::: DATA LISTING :::

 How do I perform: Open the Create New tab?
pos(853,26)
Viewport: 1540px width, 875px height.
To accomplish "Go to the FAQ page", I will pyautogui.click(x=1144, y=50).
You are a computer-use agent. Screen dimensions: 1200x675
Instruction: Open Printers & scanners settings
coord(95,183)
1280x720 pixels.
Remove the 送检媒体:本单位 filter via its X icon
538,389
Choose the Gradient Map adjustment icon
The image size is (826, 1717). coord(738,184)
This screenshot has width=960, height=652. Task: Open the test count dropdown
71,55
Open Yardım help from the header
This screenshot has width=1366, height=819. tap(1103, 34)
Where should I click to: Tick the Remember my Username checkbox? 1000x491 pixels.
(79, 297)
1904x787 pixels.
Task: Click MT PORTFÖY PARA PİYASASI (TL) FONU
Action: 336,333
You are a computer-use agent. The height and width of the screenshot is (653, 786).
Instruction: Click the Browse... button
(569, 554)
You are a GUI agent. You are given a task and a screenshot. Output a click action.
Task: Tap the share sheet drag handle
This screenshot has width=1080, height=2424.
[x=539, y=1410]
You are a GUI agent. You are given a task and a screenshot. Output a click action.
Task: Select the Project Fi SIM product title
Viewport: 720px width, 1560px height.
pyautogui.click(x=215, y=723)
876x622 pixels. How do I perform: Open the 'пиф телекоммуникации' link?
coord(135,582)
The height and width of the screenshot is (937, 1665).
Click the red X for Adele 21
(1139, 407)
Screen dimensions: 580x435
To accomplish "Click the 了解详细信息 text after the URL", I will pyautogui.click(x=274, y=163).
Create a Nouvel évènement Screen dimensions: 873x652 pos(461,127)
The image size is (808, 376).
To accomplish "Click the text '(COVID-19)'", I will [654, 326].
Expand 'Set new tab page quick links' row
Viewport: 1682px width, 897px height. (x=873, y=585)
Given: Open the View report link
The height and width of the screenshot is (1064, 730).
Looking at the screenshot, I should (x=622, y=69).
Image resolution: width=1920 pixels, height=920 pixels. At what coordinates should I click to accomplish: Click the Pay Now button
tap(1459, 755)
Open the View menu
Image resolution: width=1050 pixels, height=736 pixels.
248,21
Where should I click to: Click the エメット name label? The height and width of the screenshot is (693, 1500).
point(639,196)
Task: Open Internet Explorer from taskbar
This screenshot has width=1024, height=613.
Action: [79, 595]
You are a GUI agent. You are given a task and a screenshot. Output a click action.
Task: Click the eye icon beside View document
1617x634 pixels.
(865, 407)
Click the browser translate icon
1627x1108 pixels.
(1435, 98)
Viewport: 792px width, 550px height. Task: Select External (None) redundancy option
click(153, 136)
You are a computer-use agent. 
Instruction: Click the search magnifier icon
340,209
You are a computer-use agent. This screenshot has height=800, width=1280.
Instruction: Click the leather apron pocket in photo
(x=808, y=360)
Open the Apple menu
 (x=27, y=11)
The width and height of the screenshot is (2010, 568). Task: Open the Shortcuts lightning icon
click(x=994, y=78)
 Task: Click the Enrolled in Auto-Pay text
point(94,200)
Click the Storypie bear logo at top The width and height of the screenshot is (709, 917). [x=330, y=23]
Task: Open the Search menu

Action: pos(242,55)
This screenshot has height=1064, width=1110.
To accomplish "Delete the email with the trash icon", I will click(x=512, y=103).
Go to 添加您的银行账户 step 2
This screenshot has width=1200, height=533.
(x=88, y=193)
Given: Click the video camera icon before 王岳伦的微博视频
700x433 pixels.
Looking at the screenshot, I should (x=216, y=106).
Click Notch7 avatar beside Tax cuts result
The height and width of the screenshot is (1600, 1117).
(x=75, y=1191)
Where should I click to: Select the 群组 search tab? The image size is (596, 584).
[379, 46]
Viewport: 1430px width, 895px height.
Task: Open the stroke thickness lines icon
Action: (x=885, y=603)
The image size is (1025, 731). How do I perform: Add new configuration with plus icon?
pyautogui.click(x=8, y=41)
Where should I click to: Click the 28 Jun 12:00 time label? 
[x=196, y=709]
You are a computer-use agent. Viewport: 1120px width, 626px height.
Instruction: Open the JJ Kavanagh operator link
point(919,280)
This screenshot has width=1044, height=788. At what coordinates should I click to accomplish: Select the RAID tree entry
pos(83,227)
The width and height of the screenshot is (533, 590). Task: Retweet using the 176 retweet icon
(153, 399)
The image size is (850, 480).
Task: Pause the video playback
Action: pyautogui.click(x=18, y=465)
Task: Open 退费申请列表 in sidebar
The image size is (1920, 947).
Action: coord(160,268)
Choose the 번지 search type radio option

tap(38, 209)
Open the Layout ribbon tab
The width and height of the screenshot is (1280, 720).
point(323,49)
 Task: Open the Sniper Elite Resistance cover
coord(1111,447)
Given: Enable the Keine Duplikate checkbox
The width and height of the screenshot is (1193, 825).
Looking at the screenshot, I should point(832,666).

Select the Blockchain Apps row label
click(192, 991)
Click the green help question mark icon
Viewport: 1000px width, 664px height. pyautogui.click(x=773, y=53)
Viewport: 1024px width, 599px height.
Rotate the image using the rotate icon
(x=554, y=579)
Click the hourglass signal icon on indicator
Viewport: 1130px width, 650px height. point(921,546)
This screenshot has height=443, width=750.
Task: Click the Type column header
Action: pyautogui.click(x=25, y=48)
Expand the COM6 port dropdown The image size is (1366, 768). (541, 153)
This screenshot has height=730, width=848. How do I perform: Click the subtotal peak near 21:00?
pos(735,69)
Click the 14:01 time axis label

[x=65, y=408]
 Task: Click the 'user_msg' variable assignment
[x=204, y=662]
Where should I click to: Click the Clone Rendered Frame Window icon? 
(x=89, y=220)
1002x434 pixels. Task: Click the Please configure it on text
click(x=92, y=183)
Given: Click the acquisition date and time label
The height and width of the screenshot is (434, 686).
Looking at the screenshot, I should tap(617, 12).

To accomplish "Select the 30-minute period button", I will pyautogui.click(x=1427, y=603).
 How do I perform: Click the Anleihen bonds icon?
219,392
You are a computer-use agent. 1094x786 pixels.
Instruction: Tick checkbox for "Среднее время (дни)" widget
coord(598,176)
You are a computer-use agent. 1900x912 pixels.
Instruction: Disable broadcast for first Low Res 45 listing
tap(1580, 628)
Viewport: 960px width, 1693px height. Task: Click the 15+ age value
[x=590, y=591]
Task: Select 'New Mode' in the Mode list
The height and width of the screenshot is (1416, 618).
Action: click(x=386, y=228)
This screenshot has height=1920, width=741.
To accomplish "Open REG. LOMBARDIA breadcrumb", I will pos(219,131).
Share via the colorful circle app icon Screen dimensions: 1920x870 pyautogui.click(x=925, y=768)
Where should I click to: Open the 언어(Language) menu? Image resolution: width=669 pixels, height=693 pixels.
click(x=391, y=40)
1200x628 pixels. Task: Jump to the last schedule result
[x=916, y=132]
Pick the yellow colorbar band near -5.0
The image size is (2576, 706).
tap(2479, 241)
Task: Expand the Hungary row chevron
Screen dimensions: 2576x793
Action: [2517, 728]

:::

Across all the entries above, how many lines have the word "computer" in them? Only the number, please.

7